How Chipotle rebranded itself – without actually rebranding
Despite some ongoing concerns about food quality, price, and portion size, Chipotle has recovered from its 2010s food-safety scandals and financial troubles to become an even stronger business in the 2020s. In 2018, there was a shakeup in upper management. Under the leadership of new CEO Brian Niccol, the company put in place strategic changes in its marketing strategies, menu, and digital presence, aiming to fortify its image and regain customer interest.
One critical element of Chipotle's transformation has been the introduction of new menu items. Departing from its previously limited, unchanging menu, Chipotle has introduced new items such as queso blanco and quesadillas over the past several years. These additions cater to evolving consumer preferences while aiming to increase foot traffic. Chipotle has also revamped its marketing strategy, opting for a more traditional marketing approach as opposed to its previous strategy of relying on faithful customers. The company has started advertising through various channels, including television commercials and sponsorship of online gaming platforms.
Furthermore, Chipotle has vastly increased its digital presence. The brand has fully embraced the new normal of online ordering and delivery, partnering with delivery apps and implementing a loyalty program on its own app. These initiatives have proven to be exactly what the company needs; through these changes, Chipotle was able to maintain its brand and aesthetic while positioning itself for success and growth in a digitized world.
Chipotle's incredible recovery
Chipotle's extraordinary recovery since 2016 underscores its deftness at navigating the challenges of the fast food industry. In 2021, Chipotle opened 124 new restaurants, representing a 4.5% increase in its total number of locations. The most important factor in this expansion was the implementation of "Chipotlanes," which are the fast-casual restaurant's take on fast food drive-thru lanes. The lanes, which also fulfill digital orders, have proven to be highly successful, with restaurants featuring them reporting sales that are 15% higher than those without.

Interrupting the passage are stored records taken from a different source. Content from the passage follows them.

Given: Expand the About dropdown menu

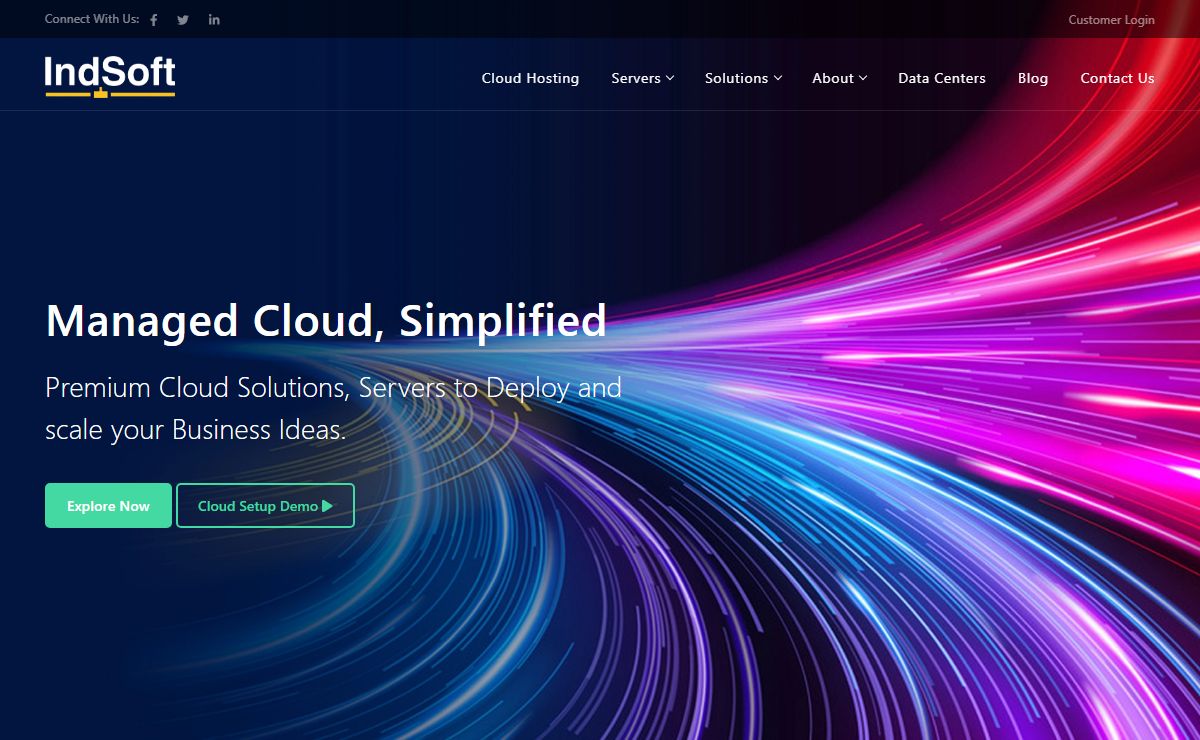Looking at the screenshot, I should [x=839, y=78].
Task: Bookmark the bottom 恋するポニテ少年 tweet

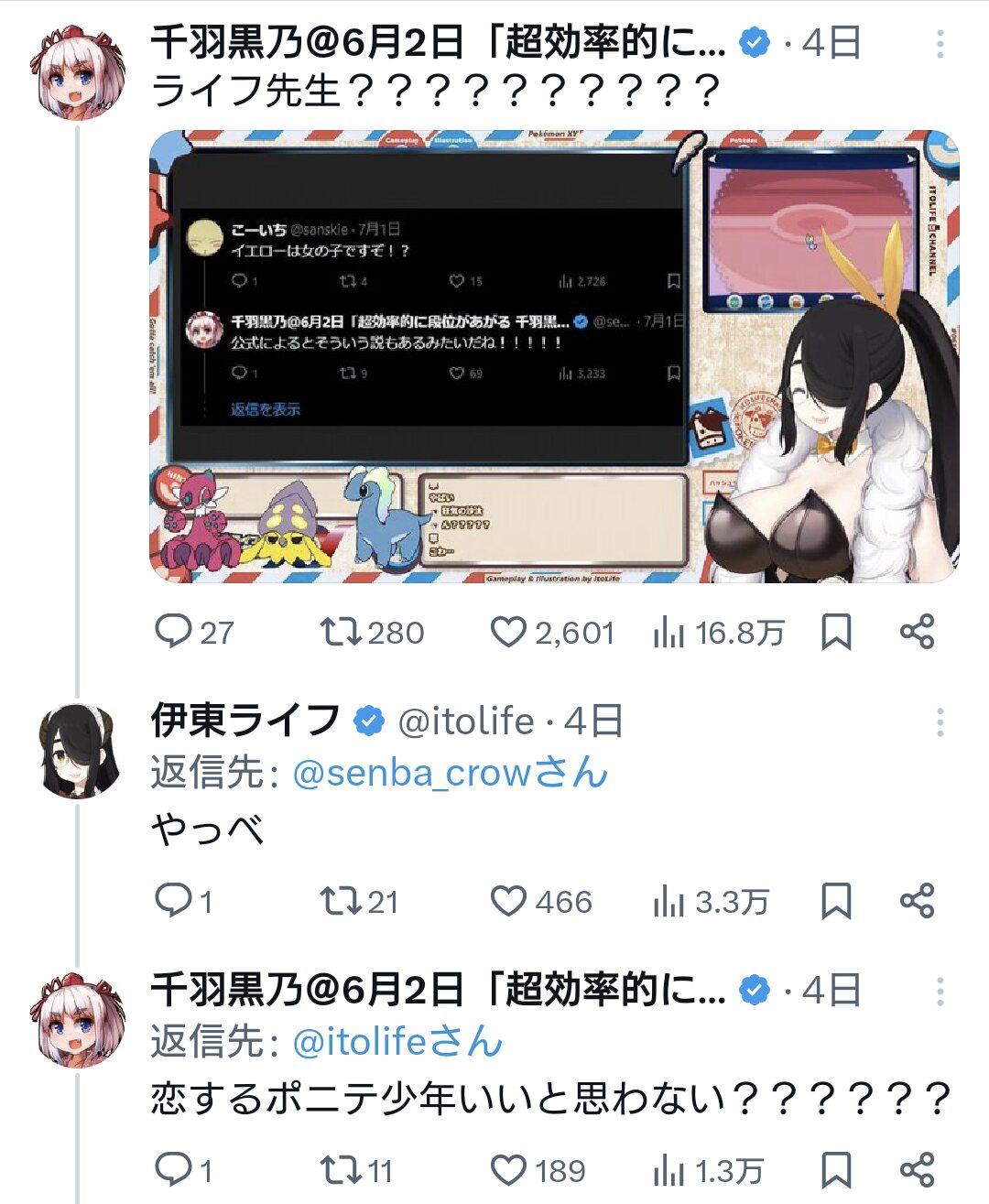Action: (836, 1170)
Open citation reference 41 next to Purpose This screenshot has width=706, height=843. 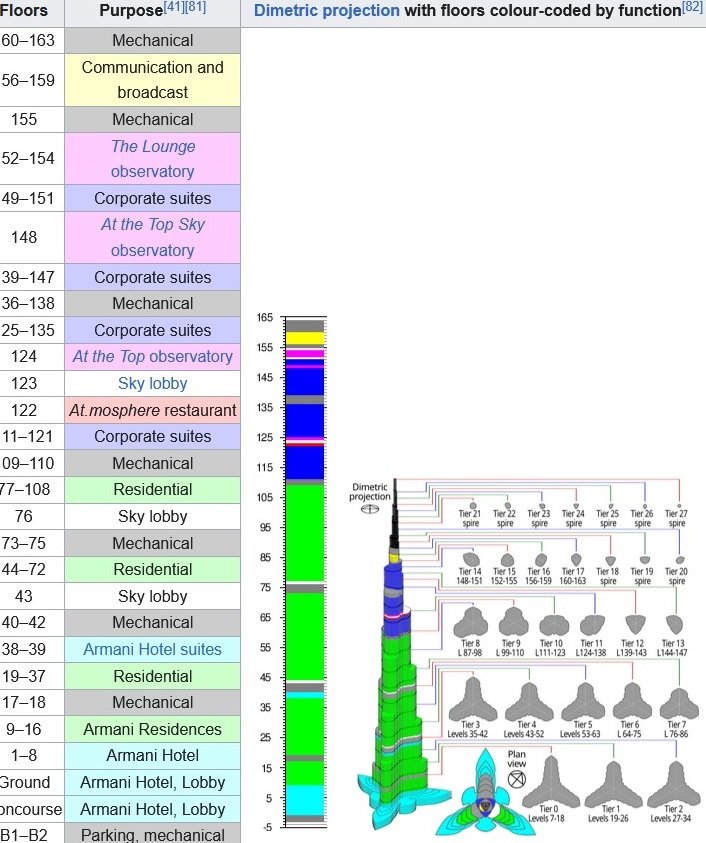pos(176,8)
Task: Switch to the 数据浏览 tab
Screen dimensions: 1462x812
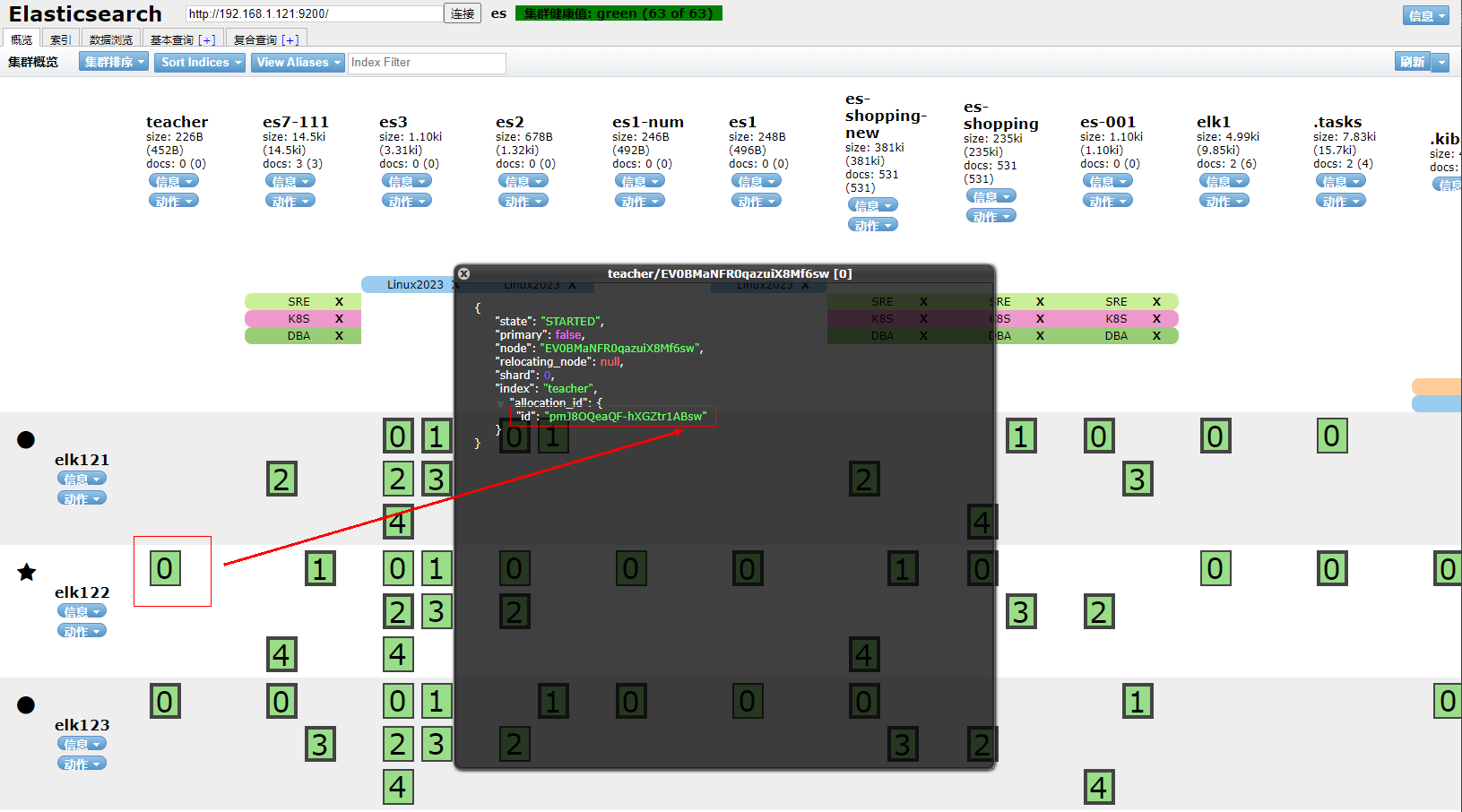Action: pyautogui.click(x=110, y=39)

In 2023, things looked as good as ever for Chipotle. The brand continued to expand its presence and revenue growth. In fact, in 2023, its stock rose by 30%, and it ranked as the 10th most popular restaurant in the U.S. All of this is a far cry from where the company stood in 2016, right after its big crisis and before its brand revamp. On top of that, Chipotle has ambitious expansion plans on the horizon, solidifying its position as a top contender in the industry — and beyond.
Chipotle's environmental vision
Despite the increase in food safety leading to a decrease in food freshness, Chipotle still markets itself as being committed to environmental protection. Chipotle is striving to redefine its identity not just as a fast-casual chain but as a lifestyle brand synonymous with environmental and social consciousness, desiring to be ranked among brands like Patagonia in terms of what it does to improve the environment.
Central to Chipotle's vision in this area are its 2023 Environmental, Social, and Governance (ESG) goals. These goals include increasing the amount of local produce purchased by the company, increasing the retention of diverse employees, and expanding composting programs across its restaurants. Chipotle also aims to reduce its carbon emissions by 50% by 2030. Increases in composting and local purchasing will help achieve this, as will implementation of electric features and solar power.
Perhaps the most interesting aspect of this very public vision is Chipotle's aim to separate itself from its market competitors, and instead align itself with lifestyle brands whose identities are tied to their environmental protection initiatives, such as Patagonia. This leads to questions about the evolution of the company, and where Chipotle is headed.